Magni avanzó varios pasos más, casi a la carrera, aferrando su hacha con ambas manos, hasta situarse en el círculo de luz que proyectaba la linterna.
-“¿Y tú, taponzillo? ¿Tienez miedo?” –la voz volvió a brotar de la sombras, esta vez muy cerca, y entonces aquella cosa finalmente se acercó. Una horrenda cabeza peluda, sin forma reconocible, llena de ojos y con dos horribles colmillos… si es que aquello podía recibir tal nombre, pues no había boca para albergarlos. Era un horrible monstruo, una criatura de pesadilla, cubierta de un pelaje parduzco y cuyas patas, que eran muchas, se acercaban moviéndose sinuosamente, con una inquietante agilidad para un ser de su tamaño. Sí, su tamaño… Era sin duda la araña cavernícola más enorme que Magni hubiera visto nunca, más grande incluso que un troll de piedra, y muchísimo más horrible. Y entonces, tras el impacto de aquella heladora visión, al fin pudo ver cara a cara a su interlocutor. Era un grobi, sí, un kaudillo o un gran jefe, a juzgar por su ornamentada y puntiaguda capucha, decorada con dientes y cuernos de garrapato. Pero aquel goblin iba sentado a lomos de aquel repugnante engendro arácnido, como si de una montura de guerra se tratase.

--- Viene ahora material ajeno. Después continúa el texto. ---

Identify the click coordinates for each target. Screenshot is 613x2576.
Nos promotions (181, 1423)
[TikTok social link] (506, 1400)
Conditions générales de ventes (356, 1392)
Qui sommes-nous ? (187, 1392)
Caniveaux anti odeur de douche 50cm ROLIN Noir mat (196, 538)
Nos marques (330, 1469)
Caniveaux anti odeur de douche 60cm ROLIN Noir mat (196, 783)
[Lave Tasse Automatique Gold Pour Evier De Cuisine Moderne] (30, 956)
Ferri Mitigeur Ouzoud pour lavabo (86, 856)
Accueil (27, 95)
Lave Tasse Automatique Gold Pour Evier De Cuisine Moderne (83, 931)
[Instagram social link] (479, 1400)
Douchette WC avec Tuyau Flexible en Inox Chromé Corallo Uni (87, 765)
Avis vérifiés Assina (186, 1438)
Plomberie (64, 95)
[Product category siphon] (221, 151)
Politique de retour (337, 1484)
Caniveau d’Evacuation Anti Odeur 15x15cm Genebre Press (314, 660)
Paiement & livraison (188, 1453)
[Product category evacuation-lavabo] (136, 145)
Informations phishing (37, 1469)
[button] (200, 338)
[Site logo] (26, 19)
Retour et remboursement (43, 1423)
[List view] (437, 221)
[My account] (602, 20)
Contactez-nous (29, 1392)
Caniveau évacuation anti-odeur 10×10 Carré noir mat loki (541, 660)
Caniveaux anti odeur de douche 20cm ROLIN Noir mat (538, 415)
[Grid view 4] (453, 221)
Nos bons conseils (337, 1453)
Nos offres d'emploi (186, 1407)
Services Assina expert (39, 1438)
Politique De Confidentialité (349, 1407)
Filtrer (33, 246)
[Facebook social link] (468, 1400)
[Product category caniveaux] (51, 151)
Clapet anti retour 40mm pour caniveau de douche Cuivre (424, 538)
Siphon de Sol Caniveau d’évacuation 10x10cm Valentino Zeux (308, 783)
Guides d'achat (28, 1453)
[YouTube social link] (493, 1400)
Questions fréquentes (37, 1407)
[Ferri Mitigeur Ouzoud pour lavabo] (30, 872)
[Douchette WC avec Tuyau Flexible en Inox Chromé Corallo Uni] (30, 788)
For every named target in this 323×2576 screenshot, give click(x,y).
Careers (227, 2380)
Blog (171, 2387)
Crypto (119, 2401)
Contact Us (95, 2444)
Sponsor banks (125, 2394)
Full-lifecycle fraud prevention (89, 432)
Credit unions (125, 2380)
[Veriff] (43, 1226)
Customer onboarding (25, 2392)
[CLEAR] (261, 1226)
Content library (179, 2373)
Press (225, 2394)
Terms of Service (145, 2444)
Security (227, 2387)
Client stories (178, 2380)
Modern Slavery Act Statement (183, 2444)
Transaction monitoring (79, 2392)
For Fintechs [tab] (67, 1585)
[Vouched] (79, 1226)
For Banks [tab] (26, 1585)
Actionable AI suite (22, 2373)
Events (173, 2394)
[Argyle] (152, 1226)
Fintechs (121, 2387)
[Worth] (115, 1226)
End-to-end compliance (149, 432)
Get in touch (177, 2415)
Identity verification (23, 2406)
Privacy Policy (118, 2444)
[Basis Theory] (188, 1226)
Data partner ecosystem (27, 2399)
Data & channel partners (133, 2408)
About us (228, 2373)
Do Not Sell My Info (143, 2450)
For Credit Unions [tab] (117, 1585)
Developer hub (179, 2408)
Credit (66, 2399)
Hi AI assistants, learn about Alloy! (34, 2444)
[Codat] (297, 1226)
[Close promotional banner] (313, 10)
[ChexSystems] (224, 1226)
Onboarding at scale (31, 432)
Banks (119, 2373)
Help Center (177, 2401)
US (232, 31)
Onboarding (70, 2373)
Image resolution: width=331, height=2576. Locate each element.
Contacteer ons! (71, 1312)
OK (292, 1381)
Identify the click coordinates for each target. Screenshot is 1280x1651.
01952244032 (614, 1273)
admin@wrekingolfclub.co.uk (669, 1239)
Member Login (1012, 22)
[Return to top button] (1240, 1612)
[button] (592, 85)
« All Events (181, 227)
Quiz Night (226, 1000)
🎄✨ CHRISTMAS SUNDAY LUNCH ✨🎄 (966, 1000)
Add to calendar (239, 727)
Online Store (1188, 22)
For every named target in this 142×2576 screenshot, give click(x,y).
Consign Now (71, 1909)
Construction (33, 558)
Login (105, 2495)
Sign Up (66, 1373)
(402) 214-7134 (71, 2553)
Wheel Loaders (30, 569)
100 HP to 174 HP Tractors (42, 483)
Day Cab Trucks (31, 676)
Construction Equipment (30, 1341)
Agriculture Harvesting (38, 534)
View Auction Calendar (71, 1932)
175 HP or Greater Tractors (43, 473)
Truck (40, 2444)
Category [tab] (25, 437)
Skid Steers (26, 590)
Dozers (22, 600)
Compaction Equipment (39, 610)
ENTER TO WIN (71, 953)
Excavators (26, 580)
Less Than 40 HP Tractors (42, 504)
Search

-“¿Tienez miedo a la ozkuridad?” -El goblin extendió la lanza que empuñaba, y con el extremo del arma enganchó la linterna y la alzó del suelo. Al levantarla, el círculo de luz que ésta proyectaba a su alrededor se hizo mayor, y Magni pudo ver por primera vez lo que le rodeaba. Formando un semicírculo, cercándolo a él, al pedestal de piedra hasta el que había retrocedido, y al kaudillo goblin, toda una horda de criaturas desagradables le miraba. Reían y aullaban presas de la excitación, sabiendo que pronto, cuando su jefe lo ordenase, se echarían sobre él. Había garrapatos de diferentes tamaños y formas, todos ellos de color rojizo a la luz de la linterna, todos ellos con enormes bocas chasqueantes llenas de dientes. Algunos llevaban goblins nocturnos montados encima, otros eran azuzados por pastores que blandían lanzas, tridentes y garrotes. Eran muchos, había docenas y docenas de ellos. Si había batalla, que la habría, no había esperanza de salir con vida.
Magni asió su hacha con ambas manos, tratando de no ceder ante
el horror. Si había batalla, caería peleando. El goblin nocturno pareció percibir
su expresión de determinación desde lo alto de su montura monstruosa, y sonrió con
malevolencia mientras tomaba la linterna enana con su otra mano.
-“Kogedle, muchachoz” -y tiró la linterna a un lado con desprecio, entre los goblins que alzaban los garrotes con júbilo y los garrapatos que lanzaban mordiscos al aire.
Magni se volvió, mientras los últimos rayos de luz de la linterna iluminaban vagamente lo que le rodeaba. Lo último que vio, antes de perder toda movilidad, fue a varios grobi encaramados en lo alto de la estatua semiderruida, arrojando sobre él pesadas redes y profiriendo risillas agudas y maliciosas.